> **简短问题 A**:
根据 HDU 4353 题解中的代码，说明 point 类的 operator< 在什么情况下会改为比较 y 坐标。
> **简短问题 B**:
请改写记录中从开头到包含"Action: tap(343, 37)"的那一行（含该行）的各行，把"Instruction"替换为"Command"，其余保持不变。

> **文档段落**:
☆ ☆ ☆ ☆ ☆

HDU 4353 Finding Mine

题目链接：http://acm.hdu.edu.cn/showproblem.php?pid=4353

题意：给出n个点，m个点，在n个点中选择一个多边形，其中包含的m个点中的点的个数为X，多边形面积为Y使得Y/X最小？

思路：多边形为三角形。

int DB(double x)

{

    if(x>EPS) return 1;

    if(x<-EPS) return -1;

    return 0;

}



class point

{

public:

    int x,y;



    point(){}

    point(double _x,double _y)

    {

        x=_x;

        y=_y;

    }



    point operator+(point a)

    {

        return point(x+a.x,y+a.y);

    }



    point operator-(point a)

    {

        return point(x-a.x,y-a.y);

    }



    int operator*(point a)

    {

        return x*a.y-y*a.x;

    }



    point operator*(double t)

    {

        return point(x*t,y*t);

    }



    double operator^(point a)

    {

        return x*a.x+y*a.y;

    }



    point operator/(double t)

    {

        return point(x/t,y/t);

    }



    double getLen()

    {

        return sqrt(x*x+y*y);

    }



    void get()

    {

        RD(x,y);

    }



    int operator==(point a)

    {

        return DB(x-a.x)==0&&DB(y-a.y)==0;

    }



    int operator<(point a)

    {

        if(DB(x-a.x)) return x<a.x;

        return y<a.y;

    }



    point adjust(double L)

    {

        double temp=getLen();

        return point(x*L/temp,y*L/temp);

    }



    void print()

    {

        printf("%.6lf %.6lf\n",x,y);

    }

};



int C,num;



point a[205],b[505];

int n,m,p[205][205];



int cross(point a,point b,point p)

{

    return (b-a)*(p-a);

}



int OK(point a,point b,point p)

☆ ☆ ☆ ☆ ☆

> **所提供记录**:
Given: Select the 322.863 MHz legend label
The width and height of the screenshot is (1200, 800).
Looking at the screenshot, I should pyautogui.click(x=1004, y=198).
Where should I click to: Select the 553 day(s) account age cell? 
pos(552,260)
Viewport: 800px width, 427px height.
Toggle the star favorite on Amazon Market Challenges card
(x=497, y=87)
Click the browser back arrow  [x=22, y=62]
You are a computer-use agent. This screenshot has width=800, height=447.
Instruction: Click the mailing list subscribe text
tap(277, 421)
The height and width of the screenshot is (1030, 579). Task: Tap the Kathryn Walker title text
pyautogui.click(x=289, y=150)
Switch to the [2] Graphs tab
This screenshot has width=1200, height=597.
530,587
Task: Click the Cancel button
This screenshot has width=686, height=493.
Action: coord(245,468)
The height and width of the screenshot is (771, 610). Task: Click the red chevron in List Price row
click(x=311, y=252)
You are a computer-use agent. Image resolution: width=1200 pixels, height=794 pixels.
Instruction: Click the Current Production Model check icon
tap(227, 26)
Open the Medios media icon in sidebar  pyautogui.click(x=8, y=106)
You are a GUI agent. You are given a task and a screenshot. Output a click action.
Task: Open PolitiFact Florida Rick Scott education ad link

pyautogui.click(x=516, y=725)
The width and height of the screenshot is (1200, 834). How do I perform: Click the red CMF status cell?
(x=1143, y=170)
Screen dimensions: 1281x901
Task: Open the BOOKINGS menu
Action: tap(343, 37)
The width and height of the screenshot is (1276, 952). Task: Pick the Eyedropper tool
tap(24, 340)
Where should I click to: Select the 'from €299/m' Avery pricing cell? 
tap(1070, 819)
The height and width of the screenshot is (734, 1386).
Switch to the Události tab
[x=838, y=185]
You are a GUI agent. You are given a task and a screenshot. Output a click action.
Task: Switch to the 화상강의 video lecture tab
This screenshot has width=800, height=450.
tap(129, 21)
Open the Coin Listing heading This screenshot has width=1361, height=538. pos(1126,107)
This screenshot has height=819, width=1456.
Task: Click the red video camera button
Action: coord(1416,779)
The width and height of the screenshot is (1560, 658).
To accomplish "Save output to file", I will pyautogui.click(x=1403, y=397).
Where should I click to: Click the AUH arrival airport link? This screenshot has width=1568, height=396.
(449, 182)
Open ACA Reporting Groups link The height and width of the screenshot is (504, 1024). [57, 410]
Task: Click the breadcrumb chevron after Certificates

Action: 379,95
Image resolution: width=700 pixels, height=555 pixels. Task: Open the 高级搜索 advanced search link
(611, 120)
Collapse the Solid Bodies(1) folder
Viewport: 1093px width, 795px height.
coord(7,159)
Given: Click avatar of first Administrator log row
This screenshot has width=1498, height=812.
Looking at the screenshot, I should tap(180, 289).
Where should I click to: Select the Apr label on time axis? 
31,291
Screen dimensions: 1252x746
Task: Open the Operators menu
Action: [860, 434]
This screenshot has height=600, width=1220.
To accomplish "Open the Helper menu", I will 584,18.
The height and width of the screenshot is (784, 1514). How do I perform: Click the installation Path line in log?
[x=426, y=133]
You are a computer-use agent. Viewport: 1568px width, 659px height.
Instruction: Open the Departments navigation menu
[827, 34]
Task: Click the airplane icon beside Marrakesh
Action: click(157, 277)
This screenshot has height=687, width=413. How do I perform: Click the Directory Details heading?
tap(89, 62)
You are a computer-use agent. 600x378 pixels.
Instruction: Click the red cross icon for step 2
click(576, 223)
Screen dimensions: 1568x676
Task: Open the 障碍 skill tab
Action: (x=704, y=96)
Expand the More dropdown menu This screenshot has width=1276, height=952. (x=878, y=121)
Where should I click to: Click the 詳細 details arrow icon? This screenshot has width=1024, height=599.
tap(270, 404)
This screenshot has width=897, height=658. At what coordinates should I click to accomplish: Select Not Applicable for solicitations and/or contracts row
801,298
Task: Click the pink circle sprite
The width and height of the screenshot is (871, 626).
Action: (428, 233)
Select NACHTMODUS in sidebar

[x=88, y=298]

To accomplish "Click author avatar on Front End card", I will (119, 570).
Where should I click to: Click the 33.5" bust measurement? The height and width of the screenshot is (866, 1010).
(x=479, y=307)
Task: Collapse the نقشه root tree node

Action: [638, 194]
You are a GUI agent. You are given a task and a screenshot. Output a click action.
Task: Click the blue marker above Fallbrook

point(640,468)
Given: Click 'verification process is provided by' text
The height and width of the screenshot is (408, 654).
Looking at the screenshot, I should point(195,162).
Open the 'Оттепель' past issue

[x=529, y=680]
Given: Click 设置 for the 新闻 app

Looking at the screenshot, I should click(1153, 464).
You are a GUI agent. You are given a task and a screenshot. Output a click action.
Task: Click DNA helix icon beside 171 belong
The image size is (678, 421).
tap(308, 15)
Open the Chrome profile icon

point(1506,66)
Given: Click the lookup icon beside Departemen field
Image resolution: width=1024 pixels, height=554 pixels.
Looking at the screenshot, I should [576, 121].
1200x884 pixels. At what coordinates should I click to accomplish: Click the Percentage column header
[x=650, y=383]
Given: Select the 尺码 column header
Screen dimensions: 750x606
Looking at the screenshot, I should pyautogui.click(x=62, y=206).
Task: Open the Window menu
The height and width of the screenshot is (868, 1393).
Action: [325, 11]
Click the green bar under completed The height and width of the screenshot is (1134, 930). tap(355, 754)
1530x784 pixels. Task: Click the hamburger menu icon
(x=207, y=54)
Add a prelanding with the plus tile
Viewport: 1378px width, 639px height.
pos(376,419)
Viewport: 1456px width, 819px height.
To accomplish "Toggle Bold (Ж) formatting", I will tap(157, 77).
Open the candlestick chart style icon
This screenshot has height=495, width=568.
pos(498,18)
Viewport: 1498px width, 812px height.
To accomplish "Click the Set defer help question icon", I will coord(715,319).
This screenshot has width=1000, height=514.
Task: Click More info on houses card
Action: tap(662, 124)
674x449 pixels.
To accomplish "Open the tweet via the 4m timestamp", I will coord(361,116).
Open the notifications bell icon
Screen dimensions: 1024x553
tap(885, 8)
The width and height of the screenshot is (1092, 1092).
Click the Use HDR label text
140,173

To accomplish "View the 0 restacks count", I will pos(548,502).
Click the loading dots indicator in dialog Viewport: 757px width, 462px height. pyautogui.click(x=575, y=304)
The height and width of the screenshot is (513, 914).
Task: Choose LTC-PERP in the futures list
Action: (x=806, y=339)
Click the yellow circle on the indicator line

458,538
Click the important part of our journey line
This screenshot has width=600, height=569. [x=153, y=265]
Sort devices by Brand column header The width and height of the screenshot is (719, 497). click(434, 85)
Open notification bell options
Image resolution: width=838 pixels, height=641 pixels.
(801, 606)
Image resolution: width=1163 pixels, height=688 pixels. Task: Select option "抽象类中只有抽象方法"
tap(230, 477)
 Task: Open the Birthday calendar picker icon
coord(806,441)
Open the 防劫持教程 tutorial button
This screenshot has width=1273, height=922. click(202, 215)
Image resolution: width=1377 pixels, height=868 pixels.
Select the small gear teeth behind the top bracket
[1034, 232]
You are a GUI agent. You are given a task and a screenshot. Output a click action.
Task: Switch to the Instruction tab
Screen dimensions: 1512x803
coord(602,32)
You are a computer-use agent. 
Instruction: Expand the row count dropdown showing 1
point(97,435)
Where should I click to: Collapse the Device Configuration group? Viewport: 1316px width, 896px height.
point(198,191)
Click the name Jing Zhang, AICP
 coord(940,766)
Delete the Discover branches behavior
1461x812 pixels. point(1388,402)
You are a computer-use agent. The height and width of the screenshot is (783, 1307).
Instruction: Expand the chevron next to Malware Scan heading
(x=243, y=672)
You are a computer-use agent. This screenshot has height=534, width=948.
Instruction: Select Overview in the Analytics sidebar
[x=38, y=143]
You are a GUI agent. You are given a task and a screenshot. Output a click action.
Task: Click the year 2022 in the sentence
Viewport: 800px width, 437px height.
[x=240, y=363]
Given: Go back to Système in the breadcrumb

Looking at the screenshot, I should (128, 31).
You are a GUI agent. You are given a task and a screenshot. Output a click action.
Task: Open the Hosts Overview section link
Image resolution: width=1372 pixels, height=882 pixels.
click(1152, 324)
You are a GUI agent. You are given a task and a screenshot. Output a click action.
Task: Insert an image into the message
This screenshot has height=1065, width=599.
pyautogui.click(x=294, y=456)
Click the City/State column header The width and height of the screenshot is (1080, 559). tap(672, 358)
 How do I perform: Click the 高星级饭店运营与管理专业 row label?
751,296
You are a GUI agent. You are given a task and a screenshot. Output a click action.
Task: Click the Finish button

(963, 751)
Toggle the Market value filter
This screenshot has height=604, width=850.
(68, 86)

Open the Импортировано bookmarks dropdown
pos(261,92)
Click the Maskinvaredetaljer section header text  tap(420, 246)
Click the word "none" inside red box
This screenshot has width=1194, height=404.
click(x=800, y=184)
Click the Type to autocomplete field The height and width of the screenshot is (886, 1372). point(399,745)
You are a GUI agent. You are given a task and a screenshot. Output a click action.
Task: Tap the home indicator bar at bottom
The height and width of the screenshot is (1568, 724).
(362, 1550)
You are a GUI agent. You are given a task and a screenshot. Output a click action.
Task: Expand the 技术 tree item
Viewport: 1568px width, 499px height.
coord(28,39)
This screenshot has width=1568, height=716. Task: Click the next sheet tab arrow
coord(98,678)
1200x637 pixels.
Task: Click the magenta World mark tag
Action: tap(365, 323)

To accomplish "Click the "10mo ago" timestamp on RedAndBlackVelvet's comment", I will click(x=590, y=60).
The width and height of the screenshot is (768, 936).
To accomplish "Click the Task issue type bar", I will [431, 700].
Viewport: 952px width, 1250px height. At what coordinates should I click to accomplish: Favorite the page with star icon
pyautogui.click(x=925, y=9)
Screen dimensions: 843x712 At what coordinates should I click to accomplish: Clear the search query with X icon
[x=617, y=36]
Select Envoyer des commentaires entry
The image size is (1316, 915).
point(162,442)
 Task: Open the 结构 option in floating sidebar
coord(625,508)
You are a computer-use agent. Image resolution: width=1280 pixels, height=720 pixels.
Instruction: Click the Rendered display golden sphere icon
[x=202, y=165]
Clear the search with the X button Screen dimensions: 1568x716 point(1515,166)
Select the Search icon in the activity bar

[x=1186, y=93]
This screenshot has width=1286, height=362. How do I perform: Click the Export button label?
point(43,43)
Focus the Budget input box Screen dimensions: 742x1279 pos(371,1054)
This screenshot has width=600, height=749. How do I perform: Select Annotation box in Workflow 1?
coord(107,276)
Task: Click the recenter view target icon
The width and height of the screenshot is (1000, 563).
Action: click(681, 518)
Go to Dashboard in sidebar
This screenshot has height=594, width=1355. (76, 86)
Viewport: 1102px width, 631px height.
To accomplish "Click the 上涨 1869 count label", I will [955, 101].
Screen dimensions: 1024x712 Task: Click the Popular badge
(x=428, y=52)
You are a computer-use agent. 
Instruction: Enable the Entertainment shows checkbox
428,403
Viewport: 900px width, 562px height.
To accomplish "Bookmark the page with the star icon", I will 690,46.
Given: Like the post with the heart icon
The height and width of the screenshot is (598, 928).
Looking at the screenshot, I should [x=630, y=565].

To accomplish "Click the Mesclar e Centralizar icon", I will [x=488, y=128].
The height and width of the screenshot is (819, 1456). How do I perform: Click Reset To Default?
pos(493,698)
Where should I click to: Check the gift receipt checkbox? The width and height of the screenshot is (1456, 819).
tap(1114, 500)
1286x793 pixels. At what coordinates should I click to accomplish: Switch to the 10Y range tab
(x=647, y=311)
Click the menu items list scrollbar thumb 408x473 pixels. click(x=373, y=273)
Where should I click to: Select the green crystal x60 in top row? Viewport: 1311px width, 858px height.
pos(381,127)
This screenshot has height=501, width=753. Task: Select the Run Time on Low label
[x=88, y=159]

☆ ☆ ☆ ☆ ☆

> **完整回答 A**:
当两点 x 坐标之差经 DB 函数判定为 0 时，operator< 改为比较 y 坐标。此时差值既不大于 EPS，也不小于 -EPS，即视为 x 相等，于是返回 y<a.y。只要 x 不相等，就直接返回 x<a.x。

> **完整回答 B**:
Given: Select the 322.863 MHz legend label
The width and height of the screenshot is (1200, 800).
Looking at the screenshot, I should pyautogui.click(x=1004, y=198).
Where should I click to: Select the 553 day(s) account age cell? 
pos(552,260)
Viewport: 800px width, 427px height.
Toggle the star favorite on Amazon Market Challenges card
(x=497, y=87)
Click the browser back arrow  [x=22, y=62]
You are a computer-use agent. This screenshot has width=800, height=447.
Command: Click the mailing list subscribe text
tap(277, 421)
The height and width of the screenshot is (1030, 579). Task: Tap the Kathryn Walker title text
pyautogui.click(x=289, y=150)
Switch to the [2] Graphs tab
This screenshot has width=1200, height=597.
530,587
Task: Click the Cancel button
This screenshot has width=686, height=493.
Action: coord(245,468)
The height and width of the screenshot is (771, 610). Task: Click the red chevron in List Price row
click(x=311, y=252)
You are a computer-use agent. Image resolution: width=1200 pixels, height=794 pixels.
Command: Click the Current Production Model check icon
tap(227, 26)
Open the Medios media icon in sidebar  pyautogui.click(x=8, y=106)
You are a GUI agent. You are given a task and a screenshot. Output a click action.
Task: Open PolitiFact Florida Rick Scott education ad link

pyautogui.click(x=516, y=725)
The width and height of the screenshot is (1200, 834). How do I perform: Click the red CMF status cell?
(x=1143, y=170)
Screen dimensions: 1281x901
Task: Open the BOOKINGS menu
Action: tap(343, 37)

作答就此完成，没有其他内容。